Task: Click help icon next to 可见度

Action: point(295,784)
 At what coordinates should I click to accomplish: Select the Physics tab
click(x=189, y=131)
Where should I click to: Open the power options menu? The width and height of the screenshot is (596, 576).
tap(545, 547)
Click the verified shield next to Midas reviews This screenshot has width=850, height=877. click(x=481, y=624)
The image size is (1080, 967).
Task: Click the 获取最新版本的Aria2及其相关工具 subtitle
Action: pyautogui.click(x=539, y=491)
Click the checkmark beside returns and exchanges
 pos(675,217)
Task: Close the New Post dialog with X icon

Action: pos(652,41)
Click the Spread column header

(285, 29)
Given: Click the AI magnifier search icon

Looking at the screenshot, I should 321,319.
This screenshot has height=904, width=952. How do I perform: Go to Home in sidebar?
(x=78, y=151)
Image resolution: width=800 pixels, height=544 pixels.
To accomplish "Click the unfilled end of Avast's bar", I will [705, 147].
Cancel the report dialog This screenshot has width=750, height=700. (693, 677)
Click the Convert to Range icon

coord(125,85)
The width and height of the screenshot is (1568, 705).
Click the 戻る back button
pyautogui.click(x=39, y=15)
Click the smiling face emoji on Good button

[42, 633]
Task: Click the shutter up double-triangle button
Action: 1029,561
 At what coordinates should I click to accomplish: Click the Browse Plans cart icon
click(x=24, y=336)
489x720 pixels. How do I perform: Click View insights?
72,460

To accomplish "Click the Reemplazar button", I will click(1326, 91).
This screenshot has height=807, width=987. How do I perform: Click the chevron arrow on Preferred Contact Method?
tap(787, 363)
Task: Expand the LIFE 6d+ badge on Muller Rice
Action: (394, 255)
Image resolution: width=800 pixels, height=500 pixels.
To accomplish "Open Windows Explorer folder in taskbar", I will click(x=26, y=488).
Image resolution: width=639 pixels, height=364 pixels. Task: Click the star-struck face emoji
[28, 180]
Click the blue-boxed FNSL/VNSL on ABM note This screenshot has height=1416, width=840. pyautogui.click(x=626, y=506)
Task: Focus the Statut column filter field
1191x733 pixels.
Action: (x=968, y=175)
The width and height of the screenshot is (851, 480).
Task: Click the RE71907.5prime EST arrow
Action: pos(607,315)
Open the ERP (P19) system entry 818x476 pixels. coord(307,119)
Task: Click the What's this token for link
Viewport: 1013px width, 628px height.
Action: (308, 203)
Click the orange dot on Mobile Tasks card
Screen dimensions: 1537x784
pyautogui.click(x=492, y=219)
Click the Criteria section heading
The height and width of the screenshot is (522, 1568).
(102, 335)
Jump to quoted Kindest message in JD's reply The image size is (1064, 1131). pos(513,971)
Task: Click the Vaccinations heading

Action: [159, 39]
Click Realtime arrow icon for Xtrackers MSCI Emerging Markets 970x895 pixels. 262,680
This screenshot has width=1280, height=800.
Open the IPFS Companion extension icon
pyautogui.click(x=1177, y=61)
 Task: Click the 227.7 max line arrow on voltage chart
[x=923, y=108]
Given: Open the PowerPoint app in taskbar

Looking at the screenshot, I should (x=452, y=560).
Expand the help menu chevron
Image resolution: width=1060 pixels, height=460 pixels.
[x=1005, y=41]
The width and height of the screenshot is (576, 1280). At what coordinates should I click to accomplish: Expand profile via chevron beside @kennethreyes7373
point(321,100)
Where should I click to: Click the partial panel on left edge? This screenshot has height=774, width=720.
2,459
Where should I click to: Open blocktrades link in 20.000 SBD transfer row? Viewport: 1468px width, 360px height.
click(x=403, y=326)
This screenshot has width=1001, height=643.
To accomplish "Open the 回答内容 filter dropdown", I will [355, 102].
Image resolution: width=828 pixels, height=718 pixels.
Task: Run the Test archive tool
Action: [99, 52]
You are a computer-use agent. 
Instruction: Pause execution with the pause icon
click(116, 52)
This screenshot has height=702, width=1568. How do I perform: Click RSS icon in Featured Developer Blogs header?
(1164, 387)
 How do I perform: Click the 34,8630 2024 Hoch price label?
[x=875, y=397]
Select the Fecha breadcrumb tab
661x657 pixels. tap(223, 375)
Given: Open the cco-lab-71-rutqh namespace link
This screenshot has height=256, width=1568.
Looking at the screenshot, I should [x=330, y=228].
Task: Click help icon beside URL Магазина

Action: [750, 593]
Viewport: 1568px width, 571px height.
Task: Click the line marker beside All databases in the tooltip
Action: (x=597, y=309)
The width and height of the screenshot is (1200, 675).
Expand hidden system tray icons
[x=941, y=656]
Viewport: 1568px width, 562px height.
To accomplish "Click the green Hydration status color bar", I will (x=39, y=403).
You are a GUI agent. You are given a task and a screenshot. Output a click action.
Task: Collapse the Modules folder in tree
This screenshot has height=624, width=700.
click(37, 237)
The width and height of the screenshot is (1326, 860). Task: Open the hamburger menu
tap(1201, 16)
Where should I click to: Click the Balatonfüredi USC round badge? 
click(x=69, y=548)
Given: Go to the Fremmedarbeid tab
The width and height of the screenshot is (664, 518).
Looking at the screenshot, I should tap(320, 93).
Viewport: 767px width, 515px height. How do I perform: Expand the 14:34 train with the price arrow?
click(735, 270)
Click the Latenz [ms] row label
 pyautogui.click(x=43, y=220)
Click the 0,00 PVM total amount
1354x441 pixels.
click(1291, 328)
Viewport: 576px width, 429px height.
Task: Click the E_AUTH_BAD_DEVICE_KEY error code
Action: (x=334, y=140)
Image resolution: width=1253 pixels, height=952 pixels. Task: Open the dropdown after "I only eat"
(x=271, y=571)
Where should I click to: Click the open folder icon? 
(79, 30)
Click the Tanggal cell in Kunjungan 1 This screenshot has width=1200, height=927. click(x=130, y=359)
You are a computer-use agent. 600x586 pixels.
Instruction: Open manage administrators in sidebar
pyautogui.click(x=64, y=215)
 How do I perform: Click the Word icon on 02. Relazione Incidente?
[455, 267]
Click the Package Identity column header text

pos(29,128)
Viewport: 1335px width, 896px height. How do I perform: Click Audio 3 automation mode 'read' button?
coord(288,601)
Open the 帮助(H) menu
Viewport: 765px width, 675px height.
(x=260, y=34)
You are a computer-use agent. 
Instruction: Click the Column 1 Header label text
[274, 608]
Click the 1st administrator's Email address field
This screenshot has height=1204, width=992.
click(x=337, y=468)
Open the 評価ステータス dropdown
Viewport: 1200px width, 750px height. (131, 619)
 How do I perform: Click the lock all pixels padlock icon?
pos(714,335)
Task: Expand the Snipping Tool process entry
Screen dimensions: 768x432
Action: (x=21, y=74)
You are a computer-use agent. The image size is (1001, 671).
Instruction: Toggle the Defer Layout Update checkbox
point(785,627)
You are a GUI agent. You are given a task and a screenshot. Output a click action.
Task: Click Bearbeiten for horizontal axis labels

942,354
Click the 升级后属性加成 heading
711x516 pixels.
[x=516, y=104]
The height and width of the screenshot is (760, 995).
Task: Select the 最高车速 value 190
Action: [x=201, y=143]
++++++++
▸ Task details: Go through the entries above and write each one out exactly.

▸ Response for this exercise:
Task: Click help icon next to 可见度

Action: point(295,784)
 At what coordinates should I click to accomplish: Select the Physics tab
click(x=189, y=131)
Where should I click to: Open the power options menu? The width and height of the screenshot is (596, 576).
tap(545, 547)
Click the verified shield next to Midas reviews This screenshot has width=850, height=877. click(x=481, y=624)
The image size is (1080, 967).
Task: Click the 获取最新版本的Aria2及其相关工具 subtitle
Action: pyautogui.click(x=539, y=491)
Click the checkmark beside returns and exchanges
 pos(675,217)
Task: Close the New Post dialog with X icon

Action: pos(652,41)
Click the Spread column header

(285, 29)
Given: Click the AI magnifier search icon

Looking at the screenshot, I should 321,319.
This screenshot has height=904, width=952. How do I perform: Go to Home in sidebar?
(x=78, y=151)
Image resolution: width=800 pixels, height=544 pixels.
To accomplish "Click the unfilled end of Avast's bar", I will [705, 147].
Cancel the report dialog This screenshot has width=750, height=700. (693, 677)
Click the Convert to Range icon

coord(125,85)
The width and height of the screenshot is (1568, 705).
Click the 戻る back button
pyautogui.click(x=39, y=15)
Click the smiling face emoji on Good button

[42, 633]
Task: Click the shutter up double-triangle button
Action: 1029,561
 At what coordinates should I click to accomplish: Click the Browse Plans cart icon
click(x=24, y=336)
489x720 pixels. How do I perform: Click View insights?
72,460

To accomplish "Click the Reemplazar button", I will click(1326, 91).
This screenshot has height=807, width=987. How do I perform: Click the chevron arrow on Preferred Contact Method?
tap(787, 363)
Task: Expand the LIFE 6d+ badge on Muller Rice
Action: (394, 255)
Image resolution: width=800 pixels, height=500 pixels.
To accomplish "Open Windows Explorer folder in taskbar", I will click(x=26, y=488).
Image resolution: width=639 pixels, height=364 pixels. Task: Click the star-struck face emoji
[28, 180]
Click the blue-boxed FNSL/VNSL on ABM note This screenshot has height=1416, width=840. pyautogui.click(x=626, y=506)
Task: Focus the Statut column filter field
1191x733 pixels.
Action: (x=968, y=175)
The width and height of the screenshot is (851, 480).
Task: Click the RE71907.5prime EST arrow
Action: pos(607,315)
Open the ERP (P19) system entry 818x476 pixels. coord(307,119)
Task: Click the What's this token for link
Viewport: 1013px width, 628px height.
Action: (308, 203)
Click the orange dot on Mobile Tasks card
Screen dimensions: 1537x784
pyautogui.click(x=492, y=219)
Click the Criteria section heading
The height and width of the screenshot is (522, 1568).
(102, 335)
Jump to quoted Kindest message in JD's reply The image size is (1064, 1131). pos(513,971)
Task: Click the Vaccinations heading

Action: [159, 39]
Click Realtime arrow icon for Xtrackers MSCI Emerging Markets 970x895 pixels. 262,680
This screenshot has width=1280, height=800.
Open the IPFS Companion extension icon
pyautogui.click(x=1177, y=61)
 Task: Click the 227.7 max line arrow on voltage chart
[x=923, y=108]
Given: Open the PowerPoint app in taskbar

Looking at the screenshot, I should (x=452, y=560).
Expand the help menu chevron
Image resolution: width=1060 pixels, height=460 pixels.
[x=1005, y=41]
The width and height of the screenshot is (576, 1280). At what coordinates should I click to accomplish: Expand profile via chevron beside @kennethreyes7373
point(321,100)
Where should I click to: Click the partial panel on left edge? This screenshot has height=774, width=720.
2,459
Where should I click to: Open blocktrades link in 20.000 SBD transfer row? Viewport: 1468px width, 360px height.
click(x=403, y=326)
This screenshot has width=1001, height=643.
To accomplish "Open the 回答内容 filter dropdown", I will [355, 102].
Image resolution: width=828 pixels, height=718 pixels.
Task: Run the Test archive tool
Action: [99, 52]
You are a computer-use agent. 
Instruction: Pause execution with the pause icon
click(116, 52)
This screenshot has height=702, width=1568. How do I perform: Click RSS icon in Featured Developer Blogs header?
(1164, 387)
 How do I perform: Click the 34,8630 2024 Hoch price label?
[x=875, y=397]
Select the Fecha breadcrumb tab
661x657 pixels. tap(223, 375)
Given: Open the cco-lab-71-rutqh namespace link
This screenshot has height=256, width=1568.
Looking at the screenshot, I should [x=330, y=228].
Task: Click help icon beside URL Магазина

Action: [750, 593]
Viewport: 1568px width, 571px height.
Task: Click the line marker beside All databases in the tooltip
Action: (x=597, y=309)
The width and height of the screenshot is (1200, 675).
Expand hidden system tray icons
[x=941, y=656]
Viewport: 1568px width, 562px height.
To accomplish "Click the green Hydration status color bar", I will (x=39, y=403).
You are a GUI agent. You are given a task and a screenshot. Output a click action.
Task: Collapse the Modules folder in tree
This screenshot has height=624, width=700.
click(37, 237)
The width and height of the screenshot is (1326, 860). Task: Open the hamburger menu
tap(1201, 16)
Where should I click to: Click the Balatonfüredi USC round badge? 
click(x=69, y=548)
Given: Go to the Fremmedarbeid tab
The width and height of the screenshot is (664, 518).
Looking at the screenshot, I should tap(320, 93).
Viewport: 767px width, 515px height. How do I perform: Expand the 14:34 train with the price arrow?
click(735, 270)
Click the Latenz [ms] row label
 pyautogui.click(x=43, y=220)
Click the 0,00 PVM total amount
1354x441 pixels.
click(1291, 328)
Viewport: 576px width, 429px height.
Task: Click the E_AUTH_BAD_DEVICE_KEY error code
Action: (x=334, y=140)
Image resolution: width=1253 pixels, height=952 pixels. Task: Open the dropdown after "I only eat"
(x=271, y=571)
Where should I click to: Click the open folder icon? 
(79, 30)
Click the Tanggal cell in Kunjungan 1 This screenshot has width=1200, height=927. click(x=130, y=359)
You are a computer-use agent. 600x586 pixels.
Instruction: Open manage administrators in sidebar
pyautogui.click(x=64, y=215)
 How do I perform: Click the Word icon on 02. Relazione Incidente?
[455, 267]
Click the Package Identity column header text

pos(29,128)
Viewport: 1335px width, 896px height. How do I perform: Click Audio 3 automation mode 'read' button?
coord(288,601)
Open the 帮助(H) menu
Viewport: 765px width, 675px height.
(x=260, y=34)
You are a computer-use agent. 
Instruction: Click the Column 1 Header label text
[274, 608]
Click the 1st administrator's Email address field
This screenshot has height=1204, width=992.
click(x=337, y=468)
Open the 評価ステータス dropdown
Viewport: 1200px width, 750px height. (131, 619)
 How do I perform: Click the lock all pixels padlock icon?
pos(714,335)
Task: Expand the Snipping Tool process entry
Screen dimensions: 768x432
Action: (x=21, y=74)
You are a computer-use agent. The image size is (1001, 671).
Instruction: Toggle the Defer Layout Update checkbox
point(785,627)
You are a GUI agent. You are given a task and a screenshot. Output a click action.
Task: Click Bearbeiten for horizontal axis labels

942,354
Click the 升级后属性加成 heading
711x516 pixels.
[x=516, y=104]
The height and width of the screenshot is (760, 995).
Task: Select the 最高车速 value 190
Action: [x=201, y=143]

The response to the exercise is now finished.